### What you need to do
Copy the data exactly. Images are the one exception.

• • •

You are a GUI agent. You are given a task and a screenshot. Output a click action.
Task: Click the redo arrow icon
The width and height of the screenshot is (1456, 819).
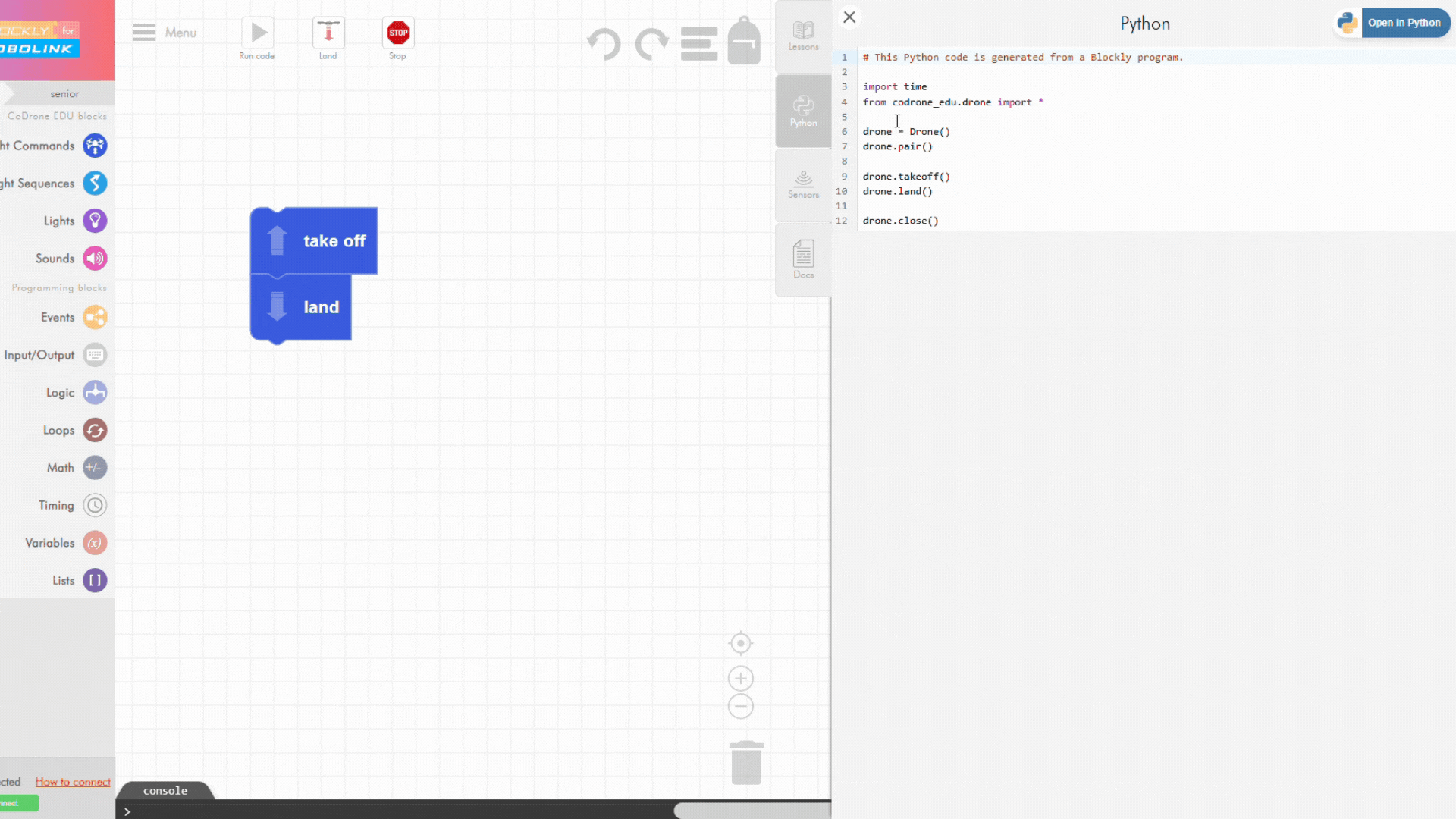tap(651, 43)

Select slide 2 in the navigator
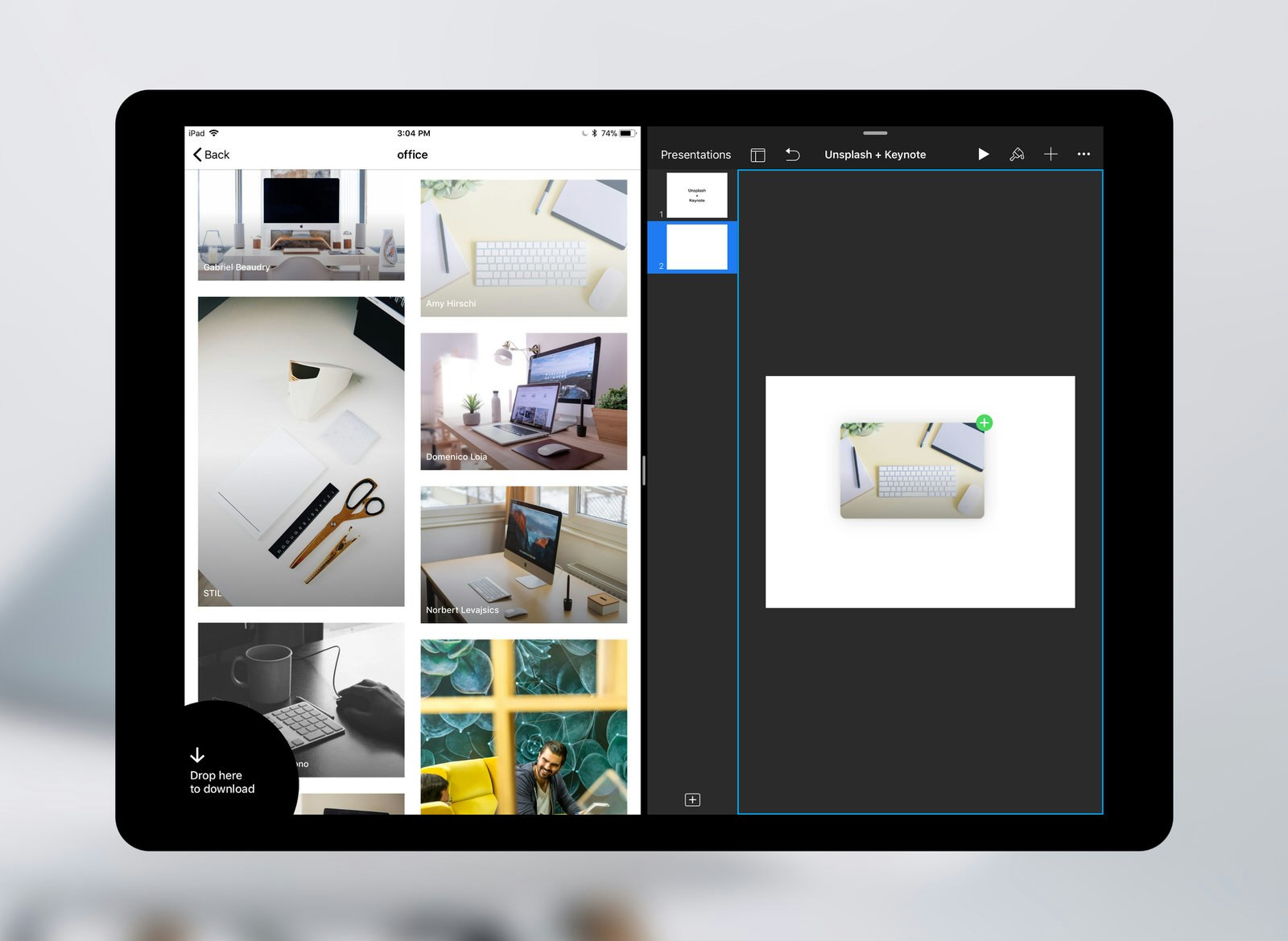pos(696,247)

• • •

### Answer to this exercise
You are a GUI agent. You are given a task and a screenshot. Output a click action.
Task: Click the redo arrow icon
The width and height of the screenshot is (1456, 819).
tap(651, 43)

Select slide 2 in the navigator
pos(696,247)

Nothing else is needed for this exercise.